-- WHAT TO DO --
Your job is to restate each entry word for word.

-- PROVIDED DATA --
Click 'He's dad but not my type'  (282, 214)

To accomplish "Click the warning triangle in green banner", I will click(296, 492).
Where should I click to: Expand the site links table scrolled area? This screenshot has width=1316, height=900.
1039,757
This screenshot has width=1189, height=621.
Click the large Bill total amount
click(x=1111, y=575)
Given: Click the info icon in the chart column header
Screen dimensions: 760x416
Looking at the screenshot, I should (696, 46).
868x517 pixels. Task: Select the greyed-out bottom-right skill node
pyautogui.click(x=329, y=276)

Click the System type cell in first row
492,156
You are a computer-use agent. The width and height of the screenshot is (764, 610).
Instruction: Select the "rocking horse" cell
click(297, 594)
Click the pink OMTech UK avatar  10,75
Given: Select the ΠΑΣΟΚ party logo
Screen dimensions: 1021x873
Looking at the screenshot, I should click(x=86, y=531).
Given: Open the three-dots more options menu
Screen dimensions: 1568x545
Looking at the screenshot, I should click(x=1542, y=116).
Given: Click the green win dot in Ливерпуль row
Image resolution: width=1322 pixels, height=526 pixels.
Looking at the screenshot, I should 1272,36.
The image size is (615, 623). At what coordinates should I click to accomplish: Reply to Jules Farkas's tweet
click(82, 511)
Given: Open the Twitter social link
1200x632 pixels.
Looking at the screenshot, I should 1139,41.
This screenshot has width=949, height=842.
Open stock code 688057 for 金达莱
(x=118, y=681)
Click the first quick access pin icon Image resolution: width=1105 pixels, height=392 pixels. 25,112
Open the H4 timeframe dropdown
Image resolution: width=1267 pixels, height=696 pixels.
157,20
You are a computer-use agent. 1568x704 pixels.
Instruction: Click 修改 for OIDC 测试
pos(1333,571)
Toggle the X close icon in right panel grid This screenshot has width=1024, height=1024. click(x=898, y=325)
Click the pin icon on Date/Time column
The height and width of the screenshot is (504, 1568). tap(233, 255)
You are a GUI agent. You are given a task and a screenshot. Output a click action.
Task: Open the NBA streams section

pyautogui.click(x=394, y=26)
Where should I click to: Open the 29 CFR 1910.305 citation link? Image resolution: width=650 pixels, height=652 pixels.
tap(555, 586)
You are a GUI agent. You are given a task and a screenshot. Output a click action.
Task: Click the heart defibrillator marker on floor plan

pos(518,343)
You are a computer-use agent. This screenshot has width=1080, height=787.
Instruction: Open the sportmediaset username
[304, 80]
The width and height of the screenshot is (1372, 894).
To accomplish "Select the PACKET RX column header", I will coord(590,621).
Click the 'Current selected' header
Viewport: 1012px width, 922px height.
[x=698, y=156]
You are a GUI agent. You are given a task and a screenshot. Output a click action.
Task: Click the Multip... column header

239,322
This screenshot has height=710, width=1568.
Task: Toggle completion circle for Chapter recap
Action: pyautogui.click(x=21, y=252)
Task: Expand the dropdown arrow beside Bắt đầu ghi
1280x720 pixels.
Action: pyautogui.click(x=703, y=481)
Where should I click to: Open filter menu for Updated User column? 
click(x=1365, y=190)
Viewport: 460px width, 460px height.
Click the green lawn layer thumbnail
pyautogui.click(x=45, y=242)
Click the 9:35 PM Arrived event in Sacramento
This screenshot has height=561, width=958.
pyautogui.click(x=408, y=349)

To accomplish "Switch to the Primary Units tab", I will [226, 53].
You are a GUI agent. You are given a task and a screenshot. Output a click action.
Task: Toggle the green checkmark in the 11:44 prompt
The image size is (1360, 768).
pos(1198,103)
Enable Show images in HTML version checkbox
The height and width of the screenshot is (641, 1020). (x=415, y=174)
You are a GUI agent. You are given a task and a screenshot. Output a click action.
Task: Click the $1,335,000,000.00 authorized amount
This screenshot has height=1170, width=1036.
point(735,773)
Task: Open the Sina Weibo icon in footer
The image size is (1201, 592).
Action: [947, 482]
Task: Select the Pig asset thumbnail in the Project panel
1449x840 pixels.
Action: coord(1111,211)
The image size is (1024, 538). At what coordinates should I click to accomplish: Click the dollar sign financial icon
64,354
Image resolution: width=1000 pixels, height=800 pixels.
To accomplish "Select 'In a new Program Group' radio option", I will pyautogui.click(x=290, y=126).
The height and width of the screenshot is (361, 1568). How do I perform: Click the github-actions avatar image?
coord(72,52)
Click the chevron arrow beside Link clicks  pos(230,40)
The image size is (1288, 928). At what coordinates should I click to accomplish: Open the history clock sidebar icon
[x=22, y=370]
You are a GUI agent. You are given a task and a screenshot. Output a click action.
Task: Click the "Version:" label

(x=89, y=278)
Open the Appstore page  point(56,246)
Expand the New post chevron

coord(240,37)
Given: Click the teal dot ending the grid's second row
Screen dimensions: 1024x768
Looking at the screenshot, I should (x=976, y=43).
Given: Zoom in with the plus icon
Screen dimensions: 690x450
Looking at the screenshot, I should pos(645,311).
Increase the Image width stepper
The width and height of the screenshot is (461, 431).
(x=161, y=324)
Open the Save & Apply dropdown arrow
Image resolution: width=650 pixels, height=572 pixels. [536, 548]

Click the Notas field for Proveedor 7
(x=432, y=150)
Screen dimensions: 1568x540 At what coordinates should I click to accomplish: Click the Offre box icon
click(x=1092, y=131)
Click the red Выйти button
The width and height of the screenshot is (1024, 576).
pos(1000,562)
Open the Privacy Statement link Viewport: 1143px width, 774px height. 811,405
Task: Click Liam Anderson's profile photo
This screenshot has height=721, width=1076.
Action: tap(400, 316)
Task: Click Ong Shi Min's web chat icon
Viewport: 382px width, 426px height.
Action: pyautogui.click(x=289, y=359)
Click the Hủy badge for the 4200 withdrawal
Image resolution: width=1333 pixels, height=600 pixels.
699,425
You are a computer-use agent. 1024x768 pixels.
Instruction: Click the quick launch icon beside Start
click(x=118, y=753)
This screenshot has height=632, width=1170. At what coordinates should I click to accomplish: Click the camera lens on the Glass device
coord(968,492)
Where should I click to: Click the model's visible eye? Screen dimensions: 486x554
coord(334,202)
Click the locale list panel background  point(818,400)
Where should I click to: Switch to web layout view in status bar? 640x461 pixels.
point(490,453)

-- ANSWER AREA --
Click 'He's dad but not my type'  (282, 214)

To accomplish "Click the warning triangle in green banner", I will click(296, 492).
Where should I click to: Expand the site links table scrolled area? This screenshot has width=1316, height=900.
1039,757
This screenshot has width=1189, height=621.
Click the large Bill total amount
click(x=1111, y=575)
Given: Click the info icon in the chart column header
Screen dimensions: 760x416
Looking at the screenshot, I should (696, 46).
868x517 pixels. Task: Select the greyed-out bottom-right skill node
pyautogui.click(x=329, y=276)

Click the System type cell in first row
492,156
You are a computer-use agent. The width and height of the screenshot is (764, 610).
Instruction: Select the "rocking horse" cell
click(297, 594)
Click the pink OMTech UK avatar  10,75
Given: Select the ΠΑΣΟΚ party logo
Screen dimensions: 1021x873
Looking at the screenshot, I should click(x=86, y=531).
Given: Open the three-dots more options menu
Screen dimensions: 1568x545
Looking at the screenshot, I should click(x=1542, y=116).
Given: Click the green win dot in Ливерпуль row
Image resolution: width=1322 pixels, height=526 pixels.
Looking at the screenshot, I should 1272,36.
The image size is (615, 623). At what coordinates should I click to accomplish: Reply to Jules Farkas's tweet
click(82, 511)
Given: Open the Twitter social link
1200x632 pixels.
Looking at the screenshot, I should 1139,41.
This screenshot has width=949, height=842.
Open stock code 688057 for 金达莱
(x=118, y=681)
Click the first quick access pin icon Image resolution: width=1105 pixels, height=392 pixels. 25,112
Open the H4 timeframe dropdown
Image resolution: width=1267 pixels, height=696 pixels.
157,20
You are a computer-use agent. 1568x704 pixels.
Instruction: Click 修改 for OIDC 测试
pos(1333,571)
Toggle the X close icon in right panel grid This screenshot has width=1024, height=1024. click(x=898, y=325)
Click the pin icon on Date/Time column
The height and width of the screenshot is (504, 1568). tap(233, 255)
You are a GUI agent. You are given a task and a screenshot. Output a click action.
Task: Open the NBA streams section

pyautogui.click(x=394, y=26)
Where should I click to: Open the 29 CFR 1910.305 citation link? Image resolution: width=650 pixels, height=652 pixels.
tap(555, 586)
You are a GUI agent. You are given a task and a screenshot. Output a click action.
Task: Click the heart defibrillator marker on floor plan

pos(518,343)
You are a computer-use agent. This screenshot has width=1080, height=787.
Instruction: Open the sportmediaset username
[304, 80]
The width and height of the screenshot is (1372, 894).
To accomplish "Select the PACKET RX column header", I will coord(590,621).
Click the 'Current selected' header
Viewport: 1012px width, 922px height.
[x=698, y=156]
You are a GUI agent. You are given a task and a screenshot. Output a click action.
Task: Click the Multip... column header

239,322
This screenshot has height=710, width=1568.
Task: Toggle completion circle for Chapter recap
Action: pyautogui.click(x=21, y=252)
Task: Expand the dropdown arrow beside Bắt đầu ghi
1280x720 pixels.
Action: pyautogui.click(x=703, y=481)
Where should I click to: Open filter menu for Updated User column? 
click(x=1365, y=190)
Viewport: 460px width, 460px height.
Click the green lawn layer thumbnail
pyautogui.click(x=45, y=242)
Click the 9:35 PM Arrived event in Sacramento
This screenshot has height=561, width=958.
pyautogui.click(x=408, y=349)

To accomplish "Switch to the Primary Units tab", I will [226, 53].
You are a GUI agent. You are given a task and a screenshot. Output a click action.
Task: Toggle the green checkmark in the 11:44 prompt
The image size is (1360, 768).
pos(1198,103)
Enable Show images in HTML version checkbox
The height and width of the screenshot is (641, 1020). (x=415, y=174)
You are a GUI agent. You are given a task and a screenshot. Output a click action.
Task: Click the $1,335,000,000.00 authorized amount
This screenshot has height=1170, width=1036.
point(735,773)
Task: Open the Sina Weibo icon in footer
The image size is (1201, 592).
Action: [947, 482]
Task: Select the Pig asset thumbnail in the Project panel
1449x840 pixels.
Action: coord(1111,211)
The image size is (1024, 538). At what coordinates should I click to accomplish: Click the dollar sign financial icon
64,354
Image resolution: width=1000 pixels, height=800 pixels.
To accomplish "Select 'In a new Program Group' radio option", I will pyautogui.click(x=290, y=126).
The height and width of the screenshot is (361, 1568). How do I perform: Click the github-actions avatar image?
coord(72,52)
Click the chevron arrow beside Link clicks  pos(230,40)
The image size is (1288, 928). At what coordinates should I click to accomplish: Open the history clock sidebar icon
[x=22, y=370]
You are a GUI agent. You are given a task and a screenshot. Output a click action.
Task: Click the "Version:" label

(x=89, y=278)
Open the Appstore page  point(56,246)
Expand the New post chevron

coord(240,37)
Given: Click the teal dot ending the grid's second row
Screen dimensions: 1024x768
Looking at the screenshot, I should (x=976, y=43).
Given: Zoom in with the plus icon
Screen dimensions: 690x450
Looking at the screenshot, I should pos(645,311).
Increase the Image width stepper
The width and height of the screenshot is (461, 431).
(x=161, y=324)
Open the Save & Apply dropdown arrow
Image resolution: width=650 pixels, height=572 pixels. [536, 548]

Click the Notas field for Proveedor 7
(x=432, y=150)
Screen dimensions: 1568x540 At what coordinates should I click to accomplish: Click the Offre box icon
click(x=1092, y=131)
Click the red Выйти button
The width and height of the screenshot is (1024, 576).
pos(1000,562)
Open the Privacy Statement link Viewport: 1143px width, 774px height. 811,405
Task: Click Liam Anderson's profile photo
This screenshot has height=721, width=1076.
Action: tap(400, 316)
Task: Click Ong Shi Min's web chat icon
Viewport: 382px width, 426px height.
Action: pyautogui.click(x=289, y=359)
Click the Hủy badge for the 4200 withdrawal
Image resolution: width=1333 pixels, height=600 pixels.
699,425
You are a computer-use agent. 1024x768 pixels.
Instruction: Click the quick launch icon beside Start
click(x=118, y=753)
This screenshot has height=632, width=1170. At what coordinates should I click to accomplish: Click the camera lens on the Glass device
coord(968,492)
Where should I click to: Click the model's visible eye? Screen dimensions: 486x554
coord(334,202)
Click the locale list panel background  point(818,400)
Where should I click to: Switch to web layout view in status bar? 640x461 pixels.
point(490,453)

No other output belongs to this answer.